The \(t\) distribution

Used to estimate the mean when you have a small sample drawn from a nearly normal population.

Conditions

  • Independent observations (\(n < .1N\))
  • Nearly normal population distribution (check distribution of sample)

\(t\) versus normal

The \(t\) has heavier tails than the normal distribution.

Degrees of Freedom

The number of parameters that are free to vary, without violating any constraint imposed on it.

Parameters

\(\mu\)


Since \(\bar{x} = \frac{1}{n}\sum_{i = 1}^n x_i\), one of our observations is contrained, leaving \(n-1\) that are free to vary.

\[ df = n - 1\]

Hypothesis testing

  1. State hypotheses: eg. \[ H_0: \mu = 4; \quad H_A: \mu \ne 4\]
  2. Check conditions
    • Independent observations
    • Nearly normal population
  3. Computer observed \(t\)-statistic \[ t_{obs} = \frac{\bar{x} - \mu}{s/\sqrt(n)} \]
  4. Draw picture to assess where \(t_{obs}\) falls in \(t_{df = n - 1}\)
  5. Compute a two-tailed p-value
  6. State conclusion

Confidence intervals

point estimate \(\pm\) margin of error

\[ \bar{x} \pm t^*_{df} \times SE \]

  • \(\bar{x}\): point estimate of \(\mu\).
  • \(t^*_{df}\): critical value that leaves \(\alpha\) in the tails of a \(t\) with \(df = n - 1\).
  • \(SE\): standard error of \(\bar{x}\), \(s/\sqrt(n)\).

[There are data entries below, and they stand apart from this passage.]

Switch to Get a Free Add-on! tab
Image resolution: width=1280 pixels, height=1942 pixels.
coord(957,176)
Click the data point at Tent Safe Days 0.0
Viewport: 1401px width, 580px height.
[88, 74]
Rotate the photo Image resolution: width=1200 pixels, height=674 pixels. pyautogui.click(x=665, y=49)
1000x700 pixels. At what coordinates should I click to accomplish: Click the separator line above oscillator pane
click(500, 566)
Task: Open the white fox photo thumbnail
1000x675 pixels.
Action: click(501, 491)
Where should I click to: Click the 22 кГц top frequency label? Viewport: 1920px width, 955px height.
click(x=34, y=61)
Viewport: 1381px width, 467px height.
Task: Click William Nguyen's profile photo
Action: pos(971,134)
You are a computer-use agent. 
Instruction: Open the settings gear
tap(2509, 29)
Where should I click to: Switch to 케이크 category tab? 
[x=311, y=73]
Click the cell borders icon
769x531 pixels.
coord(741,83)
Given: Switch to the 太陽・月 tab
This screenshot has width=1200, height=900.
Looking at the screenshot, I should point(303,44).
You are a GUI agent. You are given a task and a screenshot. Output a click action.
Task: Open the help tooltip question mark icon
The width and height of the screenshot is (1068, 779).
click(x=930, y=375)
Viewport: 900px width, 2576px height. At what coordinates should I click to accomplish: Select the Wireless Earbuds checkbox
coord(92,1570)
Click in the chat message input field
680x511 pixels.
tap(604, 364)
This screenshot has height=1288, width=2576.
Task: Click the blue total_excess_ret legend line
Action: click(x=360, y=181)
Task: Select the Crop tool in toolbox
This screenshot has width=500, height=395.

Finding p-vals and \(t^*_{df}\)

pt(-2.2, df = 18)
## [1] 0.0206
qt(.025, df = 18)
## [1] -2.1

Postscript

Meet William Sealy Gosset.


Problem: A batch of beer should have a fixed [chemical level related to barley] in order to be of good quality. Can you test a small number of barrels and infer if the entire batch is of good enough quality?